Assigned task =
Write out everything in the listing from the line containing "This screenshot has width=1587, height=893." down to the line containing "center [772, 272]." again, switching "screenshot" to "screen image" and leaving everything else as it is. Omit the pictures from your answer.

[Dataset entries]
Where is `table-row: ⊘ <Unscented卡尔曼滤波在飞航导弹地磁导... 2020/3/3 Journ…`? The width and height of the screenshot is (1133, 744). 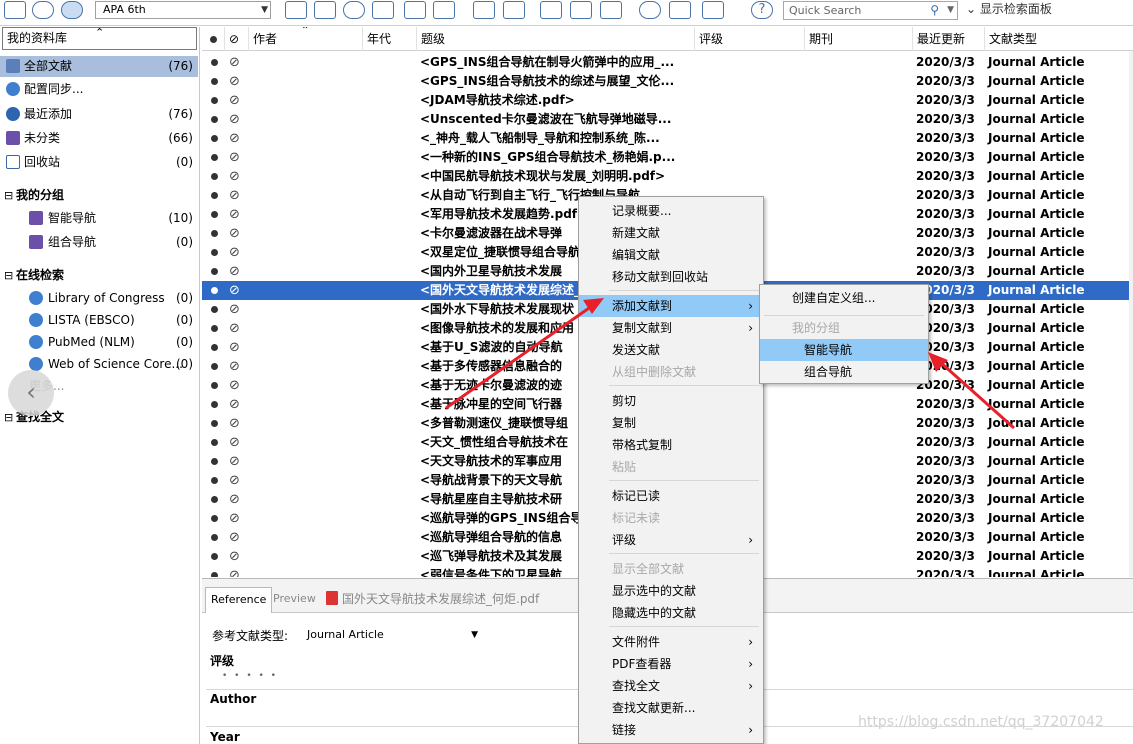
table-row: ⊘ <Unscented卡尔曼滤波在飞航导弹地磁导... 2020/3/3 Journ… is located at coordinates (668, 120).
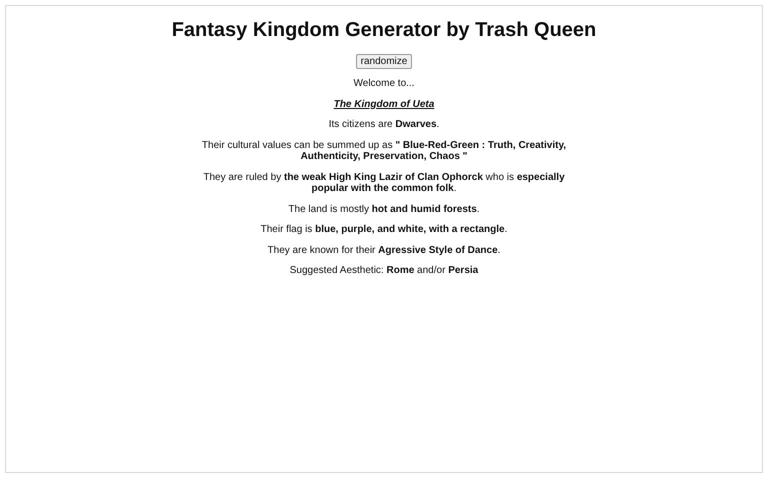  I want to click on description-text: Its citizens are Dwarves., so click(384, 124).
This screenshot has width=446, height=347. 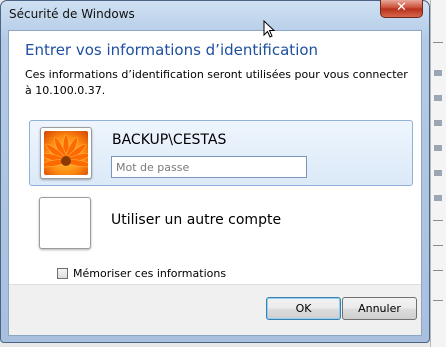 I want to click on other-account-label: Utiliser un autre compte, so click(x=196, y=220).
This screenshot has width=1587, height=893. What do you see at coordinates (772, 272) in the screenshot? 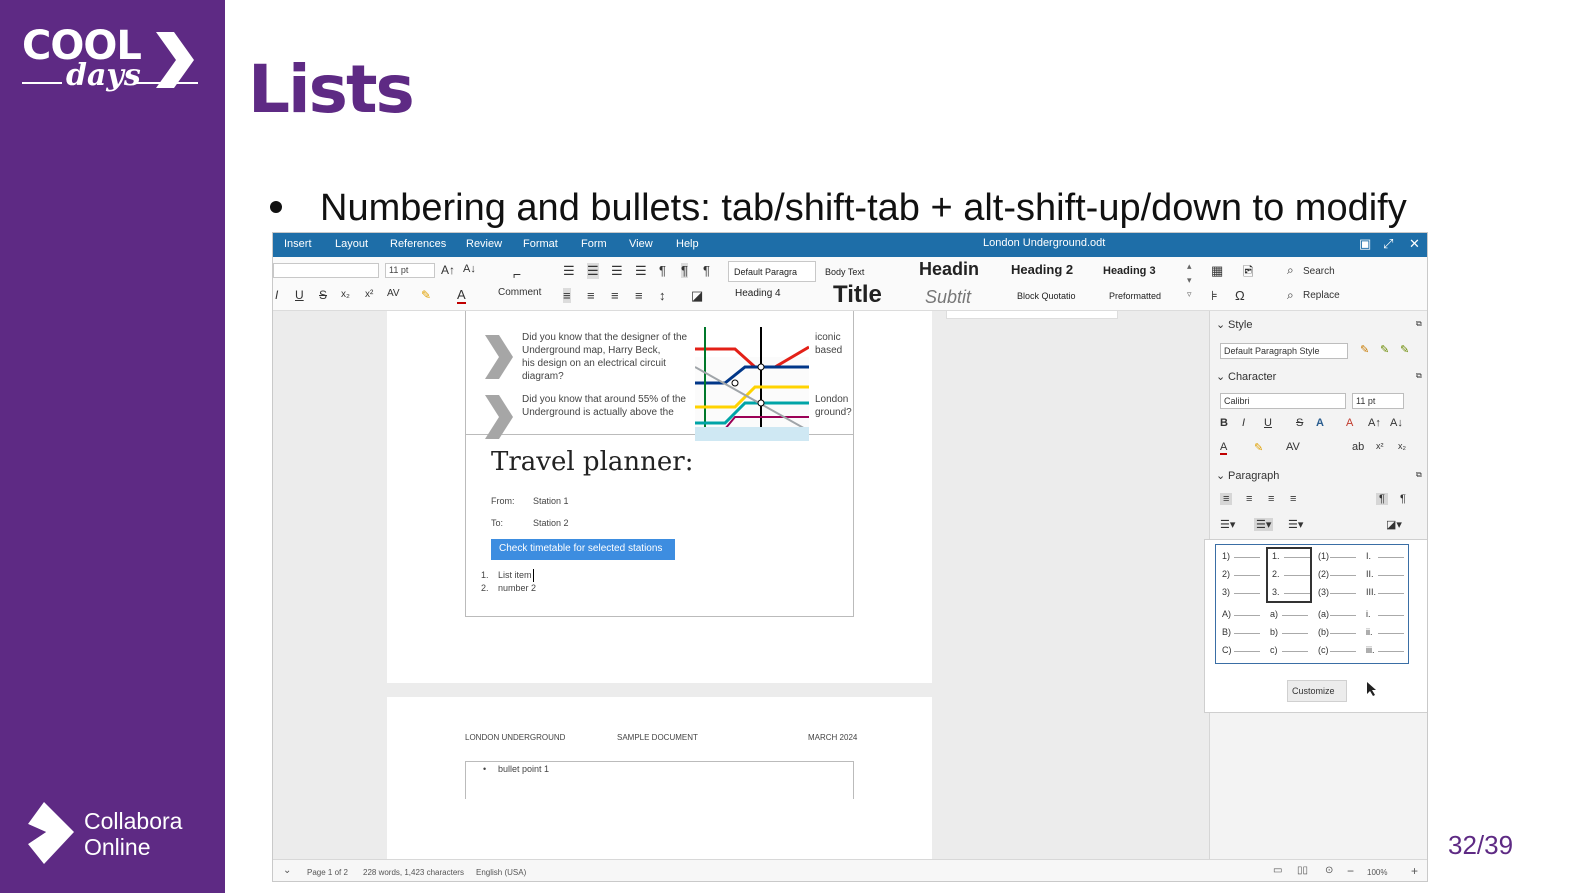
I see `style-default-paragraph: Default Paragra` at bounding box center [772, 272].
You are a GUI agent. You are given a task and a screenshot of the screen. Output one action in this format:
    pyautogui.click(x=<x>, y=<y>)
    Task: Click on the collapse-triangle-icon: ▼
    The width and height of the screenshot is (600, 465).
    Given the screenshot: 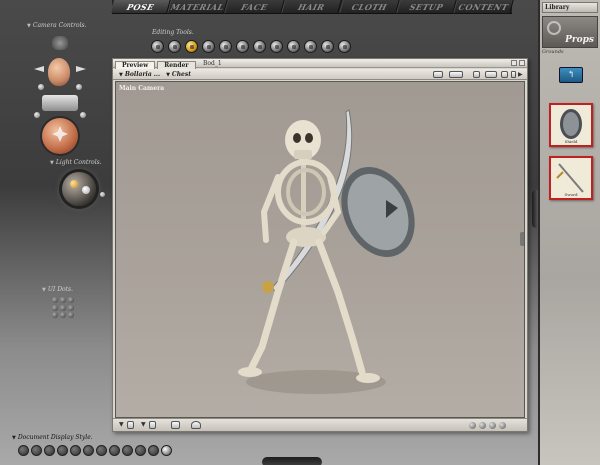 What is the action you would take?
    pyautogui.click(x=14, y=438)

Output of the exercise =
This screen image has width=1587, height=893. What do you see at coordinates (772, 272) in the screen image? 
I see `style-default-paragraph: Default Paragra` at bounding box center [772, 272].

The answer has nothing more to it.